Pfizer Inc. (NYSE: PFE) has received marketing authorization from the European Commission (EC) for HYMPAVZI™ (marstacimab) for the routine prevention of bleeding episodes in patients aged 12 years and older, weighing at least 35 kg, with severe hemophilia A (congenital factor VIII [FVIII] deficiency, FVIII <1%) or severe hemophilia B (congenital factor IX [FIX] deficiency, FIX <1%) without FVIII or FIX inhibitors.
HYMPAVZI is the first and only anti-tissue factor pathway inhibitor (anti-TFPI) approved in the European Union (EU) for the treatment of hemophilia A or B. It is also the first hemophilia treatment in the EU to be administered via a pre-filled auto-injector pen. The medication offers a subcutaneous treatment option with a once-weekly dosing schedule and minimal preparation required for each administration.
“There is a significant burden associated with the standard treatments for hemophilia A and B, which involve time-consuming preparation and infusions that can lead to missed doses and increased bleeding risks,” said Dr. Laurent Frenzel, Head of the Hemophilia Treatment and Research Center at Necker-Enfants malades Hospital (Paris Cité). “HYMPAVZI represents a significant advancement, offering bleed prevention and the convenience of once-weekly subcutaneous administration via a pre-filled pen.”
Hemophilia, a rare genetic blood disorder caused by a deficiency in clotting factors FVIII (hemophilia A) or FIX (hemophilia B), affects over 800,000 people globally. Diagnosed in early childhood, the disease impairs proper clotting, leading to repeated internal bleeding, particularly in joints, which can result in permanent damage. Despite advancements in treatment, many individuals with hemophilia still experience bleeding episodes and rely on frequent intravenous infusions, often administered multiple times per week.
“HYMPAVZI offers a groundbreaking, first-in-class treatment for people with hemophilia, a disease that frequently causes joint bleeds and impacts daily activities,” said Alexandre de Germay, Chief International Commercial Officer and Executive Vice President, Pfizer. “This approval is a major step forward in Pfizer’s more than four-decade commitment to improving the standard of care in hemophilia. We are excited to offer this medicine, which reduces bleeding episodes compared to factor prophylaxis and requires minimal preparation.”

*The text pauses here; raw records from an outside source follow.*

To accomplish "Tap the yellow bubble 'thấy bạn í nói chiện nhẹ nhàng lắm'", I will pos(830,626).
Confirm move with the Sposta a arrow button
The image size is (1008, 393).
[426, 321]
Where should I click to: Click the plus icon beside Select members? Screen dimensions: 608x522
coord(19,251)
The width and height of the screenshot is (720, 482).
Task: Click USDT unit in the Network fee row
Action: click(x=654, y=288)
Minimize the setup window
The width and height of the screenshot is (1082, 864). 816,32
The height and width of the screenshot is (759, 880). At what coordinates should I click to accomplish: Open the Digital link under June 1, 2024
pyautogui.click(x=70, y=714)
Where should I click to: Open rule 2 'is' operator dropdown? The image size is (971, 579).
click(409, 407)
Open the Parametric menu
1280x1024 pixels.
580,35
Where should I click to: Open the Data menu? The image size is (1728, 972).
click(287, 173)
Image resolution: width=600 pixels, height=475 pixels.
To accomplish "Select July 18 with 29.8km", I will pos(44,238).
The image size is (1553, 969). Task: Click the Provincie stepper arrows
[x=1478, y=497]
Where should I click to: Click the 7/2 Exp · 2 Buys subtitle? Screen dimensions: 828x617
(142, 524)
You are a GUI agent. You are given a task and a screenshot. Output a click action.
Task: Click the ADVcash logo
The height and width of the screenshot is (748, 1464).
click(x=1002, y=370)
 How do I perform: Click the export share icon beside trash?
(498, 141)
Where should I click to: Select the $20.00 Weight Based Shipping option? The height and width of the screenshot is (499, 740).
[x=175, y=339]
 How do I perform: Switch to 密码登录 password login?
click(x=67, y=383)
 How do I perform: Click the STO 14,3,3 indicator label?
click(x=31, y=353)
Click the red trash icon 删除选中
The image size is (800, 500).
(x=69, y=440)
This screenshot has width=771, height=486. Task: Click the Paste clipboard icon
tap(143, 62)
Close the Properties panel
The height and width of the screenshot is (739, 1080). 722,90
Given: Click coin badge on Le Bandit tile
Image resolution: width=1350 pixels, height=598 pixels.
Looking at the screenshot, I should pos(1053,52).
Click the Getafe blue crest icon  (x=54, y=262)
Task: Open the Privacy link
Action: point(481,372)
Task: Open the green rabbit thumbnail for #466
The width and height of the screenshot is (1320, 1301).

The EC approval is based on results from the pivotal Phase 3 BASIS study (NCT03938792), which assessed the efficacy and safety of marstacimab in adults and adolescents with severe hemophilia A or B without inhibitors. The study demonstrated that HYMPAVZI significantly reduced the annualized bleeding rate (ABR) for treated bleeds by 35% (ABR of 5.08 vs. 7.85, p-value 0.0376) during the 12-month active treatment period. This data showed both non-inferiority and superiority compared to routine prophylaxis with FVIII or FIX. The safety profile was consistent with previous clinical trials, with the most common side effects being injection site reactions, headache, pruritus, and hypertension.
The marketing authorization is valid across all 27 EU member states, as well as in Iceland, Liechtenstein, and Norway. This approval follows the recent regulatory approval of HYMPAVZI in the United States in October.
Pfizer’s ongoing commitment to advancing hemophilia treatment spans over 40 years, beginning with the introduction of recombinant treatments and extending to innovative therapies. Along with the approval of HYMPAVZI, Pfizer has also reported positive Phase 3 results for a gene therapy candidate in hemophilia A (giroctocogene fitelparvovec) and received regulatory approvals for its hemophilia B gene therapy BEQVEZ™ (fidanacogene elaparvovec) in both Europe and the U.S.